With roughly 6,500 languages currently in use worldwide, you’d be hard pressed to find someone who has never heard a language other than their own. In fact, it’s estimated that 43% of the world’s population is bilingual, and another 16% speak three or more languages.
There’s also a very small portion of the population, only about 1%, who are polyglots.
While “polyglot” is sometimes defined as “a person who speaks five or more languages with great proficiency or fluency,” it also refers to a person who acquires languages with extreme ease, much fast than the general population. Typically, polyglots have a very good grasp of syntax and universal rules of language; this was supported by a polyglot who was able to learn the very obscure Berber language with ease, but struggled to grasp Epun, a fictional language designed to break all the rules of universal grammar. Polyglots also tend to enjoy learning languages and will often teach themselves to speaks various languages with little to no assistance.

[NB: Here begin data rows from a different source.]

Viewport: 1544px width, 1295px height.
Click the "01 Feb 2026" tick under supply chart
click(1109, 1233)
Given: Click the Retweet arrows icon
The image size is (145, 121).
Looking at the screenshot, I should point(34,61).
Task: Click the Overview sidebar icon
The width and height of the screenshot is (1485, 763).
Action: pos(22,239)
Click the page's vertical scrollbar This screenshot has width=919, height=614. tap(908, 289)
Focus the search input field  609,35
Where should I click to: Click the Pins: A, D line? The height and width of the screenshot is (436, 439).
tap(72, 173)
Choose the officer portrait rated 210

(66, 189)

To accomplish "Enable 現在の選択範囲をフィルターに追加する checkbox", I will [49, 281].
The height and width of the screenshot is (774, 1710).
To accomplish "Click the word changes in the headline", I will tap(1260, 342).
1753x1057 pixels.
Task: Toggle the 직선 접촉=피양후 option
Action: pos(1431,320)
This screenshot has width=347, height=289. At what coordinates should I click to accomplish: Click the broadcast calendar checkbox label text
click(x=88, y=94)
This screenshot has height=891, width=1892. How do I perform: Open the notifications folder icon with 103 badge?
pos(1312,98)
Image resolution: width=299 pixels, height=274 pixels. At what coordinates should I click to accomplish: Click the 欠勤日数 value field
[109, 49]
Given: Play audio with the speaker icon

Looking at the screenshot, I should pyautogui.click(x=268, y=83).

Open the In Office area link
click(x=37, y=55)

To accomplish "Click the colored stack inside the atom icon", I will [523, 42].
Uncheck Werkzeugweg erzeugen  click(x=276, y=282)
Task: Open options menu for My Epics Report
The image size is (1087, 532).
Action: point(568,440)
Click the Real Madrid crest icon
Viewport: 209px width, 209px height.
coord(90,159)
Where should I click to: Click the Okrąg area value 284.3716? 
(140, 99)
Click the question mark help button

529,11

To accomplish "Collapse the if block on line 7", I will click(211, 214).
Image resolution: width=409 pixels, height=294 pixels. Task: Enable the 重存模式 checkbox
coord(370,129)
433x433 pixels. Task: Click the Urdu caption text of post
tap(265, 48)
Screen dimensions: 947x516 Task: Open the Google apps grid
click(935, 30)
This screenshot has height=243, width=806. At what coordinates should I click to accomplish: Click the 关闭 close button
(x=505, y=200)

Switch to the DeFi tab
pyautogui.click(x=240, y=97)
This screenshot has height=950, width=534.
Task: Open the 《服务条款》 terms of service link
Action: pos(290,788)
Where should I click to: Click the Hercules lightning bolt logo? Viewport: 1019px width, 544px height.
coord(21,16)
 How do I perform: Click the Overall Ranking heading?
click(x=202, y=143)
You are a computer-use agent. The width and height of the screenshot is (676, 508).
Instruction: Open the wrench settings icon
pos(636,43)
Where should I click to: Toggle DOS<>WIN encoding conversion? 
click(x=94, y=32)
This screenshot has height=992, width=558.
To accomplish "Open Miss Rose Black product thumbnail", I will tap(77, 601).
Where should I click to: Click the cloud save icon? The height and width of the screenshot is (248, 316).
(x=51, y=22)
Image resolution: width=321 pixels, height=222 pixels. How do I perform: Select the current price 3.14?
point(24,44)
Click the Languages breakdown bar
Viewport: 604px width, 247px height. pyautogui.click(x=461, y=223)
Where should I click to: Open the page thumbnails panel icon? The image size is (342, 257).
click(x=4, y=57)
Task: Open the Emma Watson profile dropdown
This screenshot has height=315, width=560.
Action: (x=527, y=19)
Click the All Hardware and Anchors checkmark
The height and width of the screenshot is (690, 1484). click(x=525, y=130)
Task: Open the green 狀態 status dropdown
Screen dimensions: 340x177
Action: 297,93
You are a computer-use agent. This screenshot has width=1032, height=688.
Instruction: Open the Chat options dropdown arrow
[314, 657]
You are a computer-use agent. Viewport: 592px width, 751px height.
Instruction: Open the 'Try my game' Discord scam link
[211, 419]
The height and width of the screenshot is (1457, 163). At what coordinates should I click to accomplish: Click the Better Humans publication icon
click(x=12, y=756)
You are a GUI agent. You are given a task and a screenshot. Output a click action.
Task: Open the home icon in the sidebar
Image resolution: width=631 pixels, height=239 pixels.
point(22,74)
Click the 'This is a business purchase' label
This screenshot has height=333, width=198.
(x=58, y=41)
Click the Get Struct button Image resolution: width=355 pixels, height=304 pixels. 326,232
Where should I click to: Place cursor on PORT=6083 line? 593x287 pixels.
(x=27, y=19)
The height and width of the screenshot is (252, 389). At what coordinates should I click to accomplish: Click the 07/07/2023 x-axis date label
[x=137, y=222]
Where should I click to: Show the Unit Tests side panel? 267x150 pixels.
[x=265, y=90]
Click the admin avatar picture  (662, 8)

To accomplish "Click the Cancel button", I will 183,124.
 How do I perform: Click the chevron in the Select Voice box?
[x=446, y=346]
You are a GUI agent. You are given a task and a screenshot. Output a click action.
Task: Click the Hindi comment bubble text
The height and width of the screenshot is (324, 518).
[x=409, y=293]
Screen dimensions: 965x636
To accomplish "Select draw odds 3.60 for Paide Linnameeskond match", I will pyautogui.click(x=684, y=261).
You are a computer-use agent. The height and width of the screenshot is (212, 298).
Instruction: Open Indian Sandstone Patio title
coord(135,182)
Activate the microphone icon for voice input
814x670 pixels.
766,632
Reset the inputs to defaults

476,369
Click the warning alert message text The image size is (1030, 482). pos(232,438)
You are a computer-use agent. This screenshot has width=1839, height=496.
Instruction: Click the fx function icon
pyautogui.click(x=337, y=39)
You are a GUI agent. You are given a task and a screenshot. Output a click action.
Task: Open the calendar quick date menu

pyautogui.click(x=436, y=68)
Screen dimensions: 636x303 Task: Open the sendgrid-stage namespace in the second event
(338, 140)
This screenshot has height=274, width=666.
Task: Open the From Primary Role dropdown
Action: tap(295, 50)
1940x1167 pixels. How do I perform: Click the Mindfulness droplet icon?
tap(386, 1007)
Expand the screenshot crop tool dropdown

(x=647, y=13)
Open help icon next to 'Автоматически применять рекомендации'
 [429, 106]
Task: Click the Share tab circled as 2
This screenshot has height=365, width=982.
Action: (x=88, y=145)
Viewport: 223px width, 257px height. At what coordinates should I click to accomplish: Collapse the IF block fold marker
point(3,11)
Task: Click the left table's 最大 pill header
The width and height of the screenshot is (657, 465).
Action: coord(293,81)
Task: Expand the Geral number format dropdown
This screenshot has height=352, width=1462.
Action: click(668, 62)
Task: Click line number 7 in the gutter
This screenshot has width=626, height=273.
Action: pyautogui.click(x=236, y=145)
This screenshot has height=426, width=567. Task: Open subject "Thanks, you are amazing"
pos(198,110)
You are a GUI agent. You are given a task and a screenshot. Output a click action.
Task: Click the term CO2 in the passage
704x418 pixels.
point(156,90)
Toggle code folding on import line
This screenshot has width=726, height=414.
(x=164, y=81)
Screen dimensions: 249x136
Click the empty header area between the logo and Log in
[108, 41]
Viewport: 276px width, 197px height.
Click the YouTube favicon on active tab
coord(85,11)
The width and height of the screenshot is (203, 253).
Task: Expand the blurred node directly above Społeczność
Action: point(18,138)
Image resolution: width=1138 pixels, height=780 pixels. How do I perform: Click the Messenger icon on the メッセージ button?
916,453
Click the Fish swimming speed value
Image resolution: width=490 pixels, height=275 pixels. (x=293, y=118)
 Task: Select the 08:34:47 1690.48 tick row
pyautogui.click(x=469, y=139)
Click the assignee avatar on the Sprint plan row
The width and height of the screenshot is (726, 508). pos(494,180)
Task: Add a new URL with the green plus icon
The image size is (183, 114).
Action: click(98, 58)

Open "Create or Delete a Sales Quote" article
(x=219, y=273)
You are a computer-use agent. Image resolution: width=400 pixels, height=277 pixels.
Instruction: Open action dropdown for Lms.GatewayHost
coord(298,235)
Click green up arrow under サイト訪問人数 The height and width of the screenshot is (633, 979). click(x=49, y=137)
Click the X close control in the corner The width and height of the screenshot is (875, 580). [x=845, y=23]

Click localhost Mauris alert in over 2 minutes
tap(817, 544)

There are several very well-known polyglots. One was Emil Krebbs, one of the most multilingual people in recorded history. Born in German in 1867, he became fluent in 68 languages throughout his lifetime, with competency in 120 more. He had mastered the first 12 languages by the age of 20, and became fluent in Mandarin Chinese, a notoriously difficult language, to the level of a well-educated native speaker in only four years. He worked as an interpreter, diplomat, and sinologist in China for most of his life, returning to Germany several before his death in 1930.
A notable moder-day polyglot is Dr. Ioannis Ikonomou, the head interpreter for the European Commission in Brussels and the only interpreter the EC trusts with Chinese documents. Born in Crete in 1964, he was speaking both his native Greek and English by age six, and to date can comfortably speak 32 languages. Ikonomou says that the key to learning a language is “falling in love with it.” When studying a language, he cooks that country’s food, reads their newspapers, watches their television programs, and tries to spend as much time in the country and around native speakers as possible.
I myself am a budding polyglot, fluent in two languages, competent in two more, and learning a fifth, but I’m nowhere near as good as Krebbs or Ikonomou, and may never be. I’d seriously like to though. But with 6,500 languages out there to choose from, which do I learn next?